- Center City Location within Texas Center City Location within the United States
- Coordinates: 31°28′14″N 98°24′32″W﻿ / ﻿31.47056°N 98.40889°W
- Country: United States
- State: Texas
- County: Mills
- Elevation: 1,408 ft (429 m)
- Time zone: UTC-6 (Central (CST))
- • Summer (DST): UTC-5 (CDT)
- Area code: 325
- GNIS feature ID: 1354189

= Center City, Texas =

Center City is an unincorporated community in Mills County, located in the U.S. state of Texas. According to the Handbook of Texas, the community had a population of 15 in 2003.

==History==
William Jenkins, David Morris, and their families settled here in 1864. It was originally named Hughes Store when W.C. Hughes and his wife built a store here in the 1870s.
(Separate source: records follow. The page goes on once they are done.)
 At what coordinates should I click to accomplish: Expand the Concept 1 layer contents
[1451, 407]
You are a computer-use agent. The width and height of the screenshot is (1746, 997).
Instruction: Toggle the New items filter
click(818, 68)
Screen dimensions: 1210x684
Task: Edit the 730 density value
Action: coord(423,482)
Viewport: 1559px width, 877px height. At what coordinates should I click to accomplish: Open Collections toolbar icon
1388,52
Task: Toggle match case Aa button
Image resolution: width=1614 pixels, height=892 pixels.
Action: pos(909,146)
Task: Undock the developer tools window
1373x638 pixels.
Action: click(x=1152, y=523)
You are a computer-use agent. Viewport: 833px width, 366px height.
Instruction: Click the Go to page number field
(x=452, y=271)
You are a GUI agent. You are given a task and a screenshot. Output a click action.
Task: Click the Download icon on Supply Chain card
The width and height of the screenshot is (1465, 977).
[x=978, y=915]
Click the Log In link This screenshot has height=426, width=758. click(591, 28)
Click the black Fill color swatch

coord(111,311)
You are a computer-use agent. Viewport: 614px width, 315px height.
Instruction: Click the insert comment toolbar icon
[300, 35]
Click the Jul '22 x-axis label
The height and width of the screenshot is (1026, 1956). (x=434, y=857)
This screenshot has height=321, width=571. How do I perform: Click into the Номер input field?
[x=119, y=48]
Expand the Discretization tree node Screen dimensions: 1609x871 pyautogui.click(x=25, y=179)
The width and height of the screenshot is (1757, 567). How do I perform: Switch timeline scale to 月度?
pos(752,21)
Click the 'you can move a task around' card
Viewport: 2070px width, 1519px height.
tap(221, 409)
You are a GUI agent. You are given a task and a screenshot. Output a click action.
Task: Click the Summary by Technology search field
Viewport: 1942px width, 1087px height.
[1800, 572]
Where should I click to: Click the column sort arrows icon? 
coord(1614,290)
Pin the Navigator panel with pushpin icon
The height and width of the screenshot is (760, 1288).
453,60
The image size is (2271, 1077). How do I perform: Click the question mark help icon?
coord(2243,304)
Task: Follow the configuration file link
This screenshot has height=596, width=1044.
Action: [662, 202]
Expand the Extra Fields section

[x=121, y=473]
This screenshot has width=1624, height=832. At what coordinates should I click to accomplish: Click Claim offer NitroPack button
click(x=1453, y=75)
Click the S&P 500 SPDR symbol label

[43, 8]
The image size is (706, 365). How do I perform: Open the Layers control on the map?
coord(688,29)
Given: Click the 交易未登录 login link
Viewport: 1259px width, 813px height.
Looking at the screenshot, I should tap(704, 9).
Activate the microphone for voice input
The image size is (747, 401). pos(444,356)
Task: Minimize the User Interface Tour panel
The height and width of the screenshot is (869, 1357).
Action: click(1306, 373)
There is also a cemetery in the community.

The Geoff Mack song I've Been Everywhere has a Texas version that mentions Center City in its fourth verse.

==Geography==
Center City is located on U.S. Highway 84 north of Bennett Creek, 8 mi east of Goldthwaite in eastern Mills County.

==Education==
Center City had its own school in 1874 with classes also being held under the old oak tree. Today, the community is served by the Star Independent School District.

==Notable person==
- Harvey Miles, final mayor of Renner, was born in Center City.